Vernon Keenan, former director of the Georgia Bureau of Investigation, recently referenced law enforcement’s challenge accommodating rapid technological advancements. Absent a national regulatory framework, cybersecurity and consumer privacy issues and their associated threats will continue to grow at an accelerating pace.
The terms “cybersecurity” and “privacy” are often used as if they were interchangeable. They are not.
Cybersecurity refers to protecting secure, critical and sensitive data and preventing it from falling into the hands of malicious third parties, be they nation-state actors, business competitors, disgruntled employees or alleged white hat “ethical” researchers. Extensive data breaches, oftentimes facilitated by phishing operations, are now the norm rather than the exception. The Internet of Things, big data, smart applications and cloud computing are all currently operating in an environment mired in regulations, which includes an already complicated security landscape and the recent emergence of activist state attorneys general. A more consistent, uniform regulatory environment—one regulated exclusively by the Federal Trade Commission—is essential.
Privacy generally relates to consumers’ personal information and their ability to fully understand their rights regarding how data about them is collected, used and shared. Such personal information must be well-protected and its uses explained to the consumer in clear and simple language; transparency is paramount. But presently, there is no recognized legal standard on data management, with each state having its own security regime. The Internet Association, a U.S.-based industry trade group based in Washington, D.C., has released policy principles for a federal privacy law to provide consumers the right to assess, correct, delete and download their personal data.
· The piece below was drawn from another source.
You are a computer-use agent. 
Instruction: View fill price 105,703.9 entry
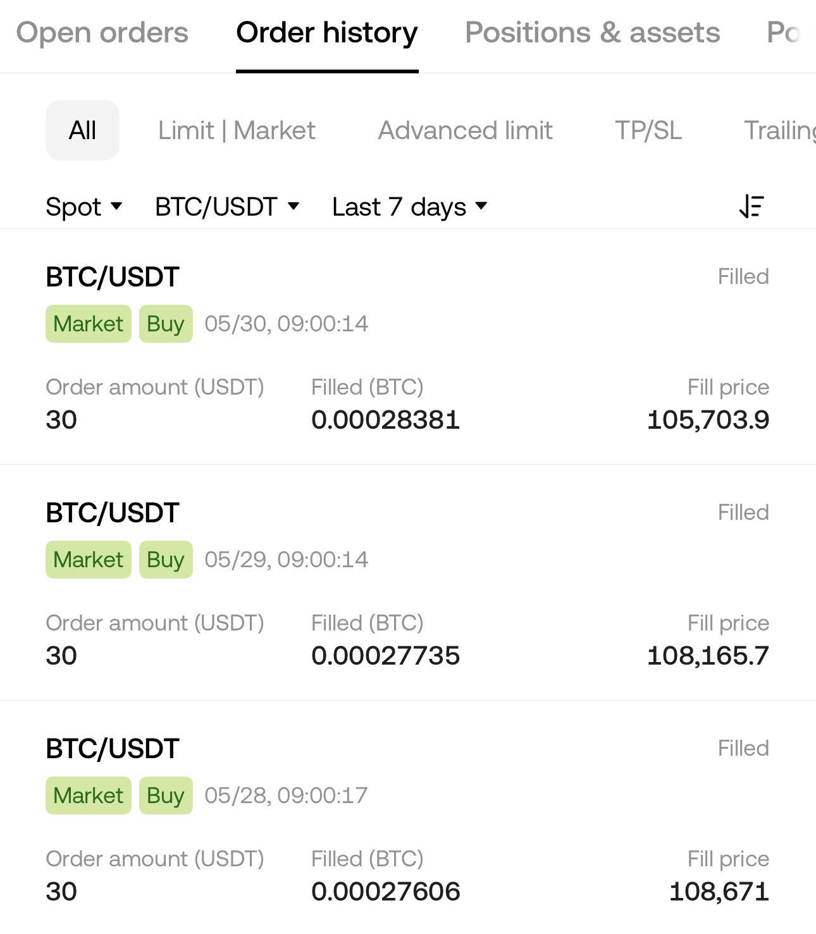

As with any government action, a balanced approach that does not inflict unnecessary and unduly burdensome regulations should be taken with respect to the protection of personal data. Also, while under normal circumstances personal information should not be disclosed to third parties without express consent, federal legislation should consider a small carve-out allowing law enforcement in life-threatening situations to access decrypted data commonly found in smart devices.
Until a national standard has been established, there is the Gold Dome to provide a legislative backstop. A bill modeled after Ohio’s Data Protection Act would be a welcome addition. Ohio’s law encourages companies, through the “carrot” of a good faith defense limiting liability, to create and implement a cybersecurity program modeled after industry-recognized frameworks, such as the National Institute of Standards and Technology Cybersecurity Framework, a policy framework of computer security guidance for how private sector organizations can assess and improve their ability to prevent, detect and respond to cyberattacks.
In other words, the Ohio law does not rely on punitive measures as a means of enforcement. Unlike consumer privacy legislation recently passed in California and Colorado, it explicitly does not set minimum data security standards or impose liability on businesses that fail to maintain cybersecurity programs in compliance with the law, encouraging private lawsuits. Instead, the law seeks the adoption of best practices and encourages institutional cooperation (“voluntary action”) by offering breach litigation safe harbor to covered entities that meet the law’s cybersecurity standards. Enactment of such a law, coupled with a requirement to provide notice of the breach to the state attorney general rather than just affected persons, would be a huge improvement for Georgia residents.
Sam Olens, a counsel at Dentons, was attorney general of Georgia from 2010 to 2016.